◆ **What you will do**:
1. For the passage about Aylan Kurdi, decide whether each statement agrees with it, answering yes or no and quoting the words that settle it: (a) Only the father survived the trip. (b) Ikaline and Abdul Malik reached Sweden by boat. (c) The children spent months in Turkey waiting for their asylum applications to be accepted.
2. According to the passage about Aylan Kurdi, which Syrian city did Ikaline and Abdul Malik come from?
3. Translate this sentence from the passage about Aylan Kurdi into Spanish: "They had fled Syria for Turkey with their mother a year ago, spending months there waiting for their asylum applications to be accepted."

◆ **Selected extract**:
The tragic results of that trip, and the pictures of little Aylan Kurdi, washed up on the shore, have shocked the world. Only the father survived. The pictures have stirred demands that governments act more rapidly, and decisively, to tackle the humanitarian crisis that has now spread from the Middle East, with its millions of Syrian refugees, to Europe and beyond.

The father of Aylan Kurdi has been quoted saying: "We want the world's attention on us, so that they can prevent the same from happening to others. Let this be the last."

There will, I am sure, be more deaths as flimsy boats set off from the Turkish and Libyan coasts, and as packed lorries cross Europe, organised by gangs of people-smugglers who care only about the money they can extract from those who are desperate to seek a better life. Perhaps, though, the heartbreaking pictures of Aylan Kurdi will be the moment when the tide changed, when the human aspect was finally understood.

On the same day, two little children from the Syrian city of Aleppo, Ikaline and Abdul Malik, began school in a small town in Sweden, where they had arrived – by plane, not boats and trains – a few weeks ago. They had fled Syria for Turkey with their mother a year ago, spending months there waiting for their asylum applications to be accepted.

Those kids, the grandchildren of my sister-in-law, along with another little Iraqi child, are the only non-Swedes in their school and have been given a tender welcome by the other children and by the teachers. They and their immediate family can now start a new life, away from the horrors they witnessed in Aleppo.

◆ **Data excerpt**:
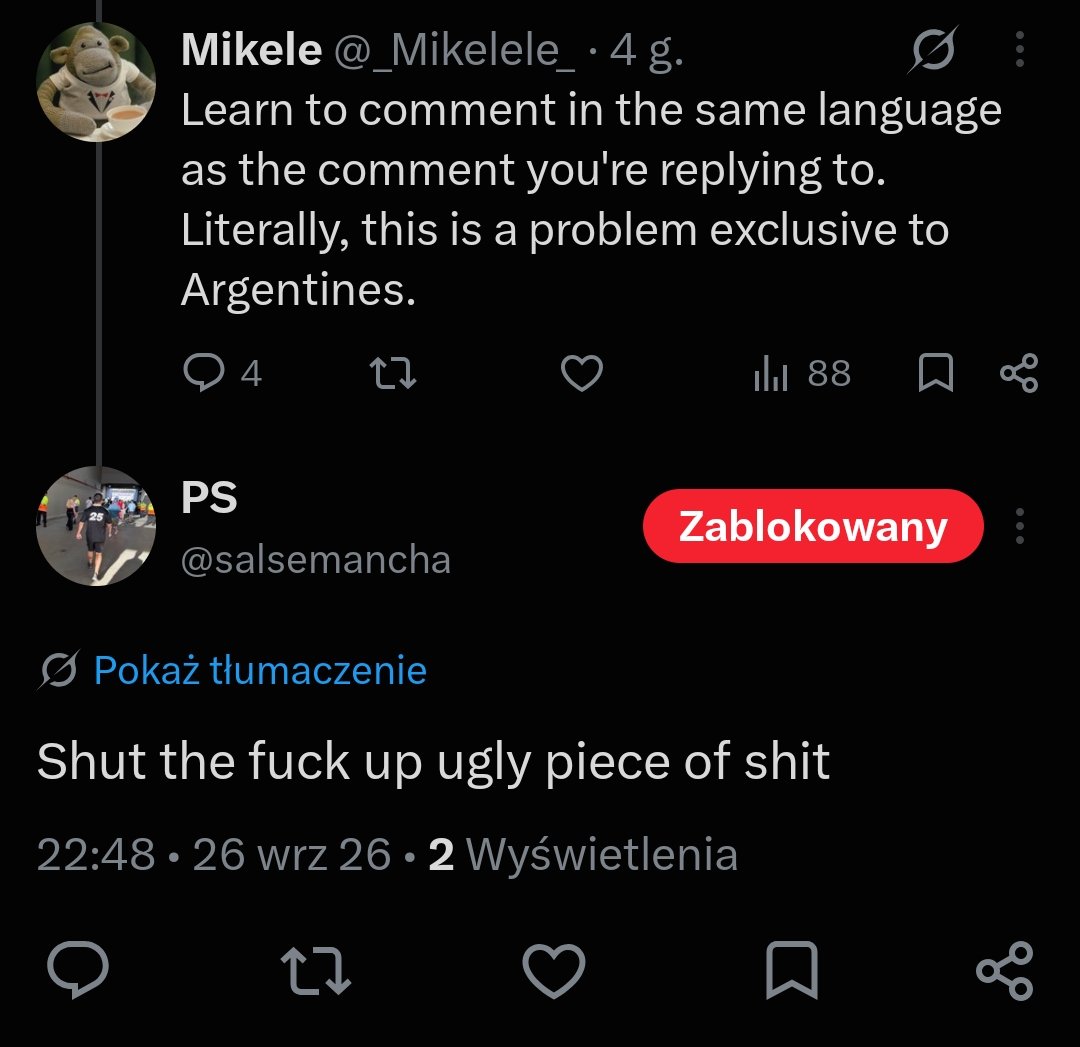The image size is (1080, 1047).
Task: Click the red Zablokowany button
Action: point(813,526)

◆ **Responses by task**:
1.
(a) Yes: "Only the father survived."
(b) No: "by plane, not boats and trains"
(c) Yes: "spending months there waiting for their asylum applications to be accepted"

2. Aleppo.

3. Habían huido de Siria a Turquía con su madre hace un año y pasaron allí meses esperando a que se aceptaran sus solicitudes de asilo.